Toutes les questions sont sur la table. Et les réponses apportées ne sont pas dénuées d`arrière pensées. Elles nous informent d`abord sur la position politique des uns et des autres à l`égard du Mali et de son parcours. Un premier groupe d`analystes se dégage et ce n`est pas le moins dangereux, intellectuellement s`entend, qui entend mettre en avant une exception malienne heureuse- Une théorie qui l`immuniserait totalement contre un changement brutal de système. Pêle-mêle sont avancés des arguments comme la solidarité, le lien social, la tempérance, les équilibres sociaux, l`ouverture politique, la liberté d`expression, etc. Tout y passe ou presque .Tous ces éléments ont bien entendu leur poids dans une analyse honnête, mais ils ont le fâcheux défaut de mobiliser sur le plan scientifique une méthode peu pertinente : la méthode Coué. L`incantation valant démonstration, on souhaite faire correspondre la réalité, forcement complexe et insaisissable, à nos désirs de stabilité et de quiétude. Cela part assurément d`un bon sentiment, mais les choses en général sont plus fuyantes.
Le deuxième groupe d`analystes qui se distingue est celui de ceux qui ont tout compris depuis toujours. Ce sont les néo-obscurantistes, souvent laïcs, ceux qui voient tout en noir, et qui voient dans cette accélération de l`histoire une aubaine qui va enfin justifier leurs prédictions les plus ténébreuses et le grand soir qu`ils nous ont toujours promis. Ils souhaitent très fort, que l`histoire leur donne raison. Cela est fort sympathique comme démarche, mais là, aussi, l`incantation remplace la démonstration et la méthode utilisée est aussi puérile. Que reste-il alors ?
Ils restent ceux qui pensent que les choses sont suffisamment graves et dictent à ce pays d`accélérer la cadence des reformes. Ils considèrent que l`avancée démocratique prise par notre pays depuis quinze ans doit nous permettre aujourd`hui de creuser l`écart, de faire la différence dans le domaine de la construction de la démocratie, de l`impartialité de l`état, de l`égalité des chances, de la protection des plus faibles, de la mise à niveau politique et institutionnelle, pour être clair du soutien d`un projet de société alternatif crédible. Mais on ne peut pas dans une forme d`hypocrisie généralisée continuer à manger le to et cracher dans le plat. Chanter la transparence et cultiver les espaces d`opacité .Vouloir un état moderne et laisser se développer des poches de corruption .Célébrer la démocratie et continuer à manipuler l`espace politique.
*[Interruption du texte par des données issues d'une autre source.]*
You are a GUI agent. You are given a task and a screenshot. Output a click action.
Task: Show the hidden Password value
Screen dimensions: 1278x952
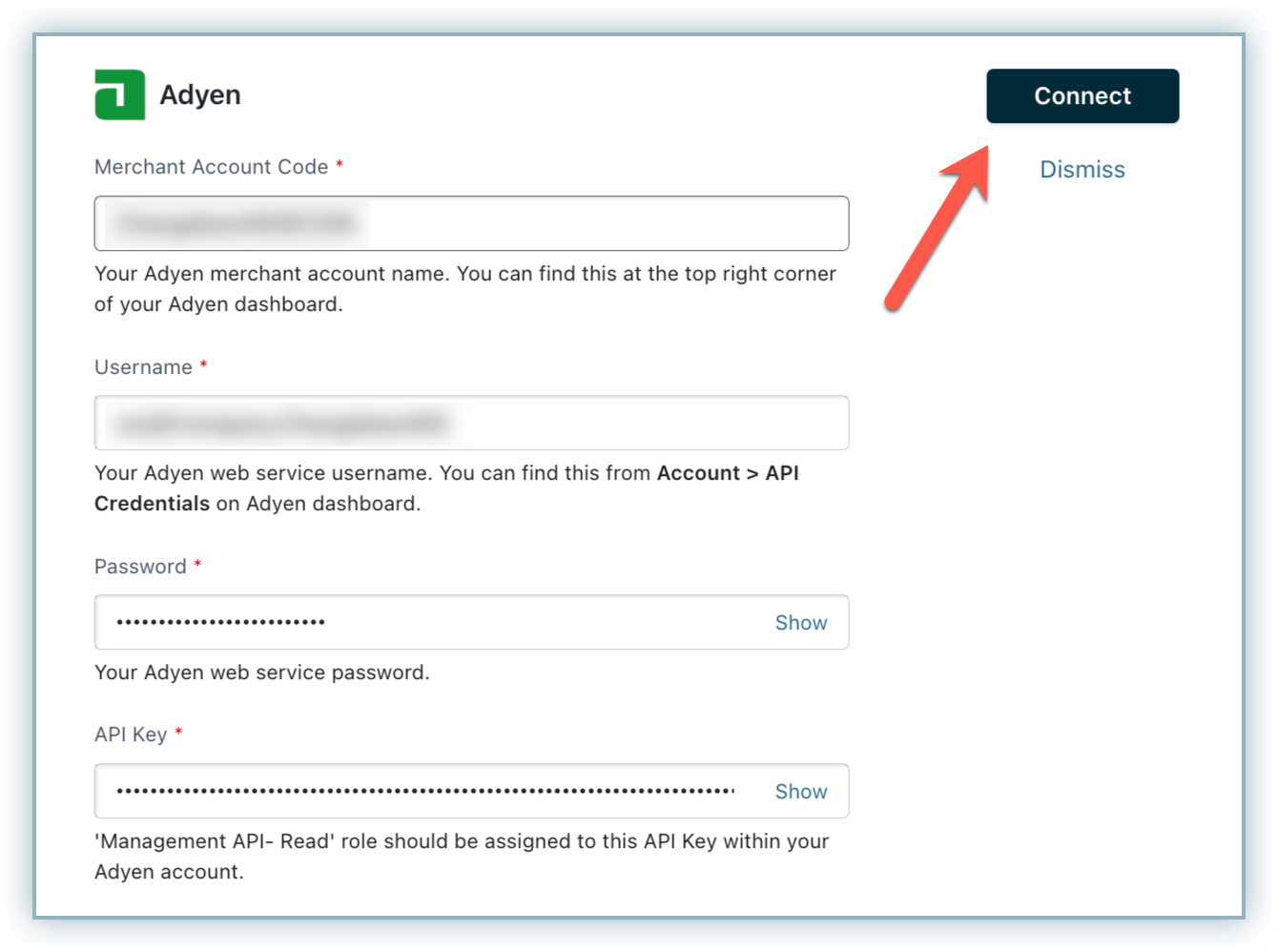[800, 623]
Souhaiter formellement une presse professionnelle et cultiver sciemment la médiocrité populiste. Le Mali ne connaitra pas la même révolte que la Tunisie ou l`Egypte pour deux raisons : La première est que la révolution Tunisienne est partie d`elle-même, elle n`a pas été copiée, pas mue par les appareils politiques, elle est l`œuvre d`une jeunesse longtemps opprimée mais pas domestiquée, une jeunesse suffisamment éduquée et consciente des enjeux politiques de l`époque, ce que nous n`avons pas encore au Mali. La seconde raison, c`est qu`en Egypte, une autre option existe .Elle s`appelle Mohamed ElBaradei, prix Nobel de la paix comme Obama. Il peut constituer une alternative honorable. Au Mali, qui avons-nous ? Sans répondre a cette dernière question si l`on renverse tout, on aura pire ! Le Mali n`est pas la Tunisie encore moins l`Egypte.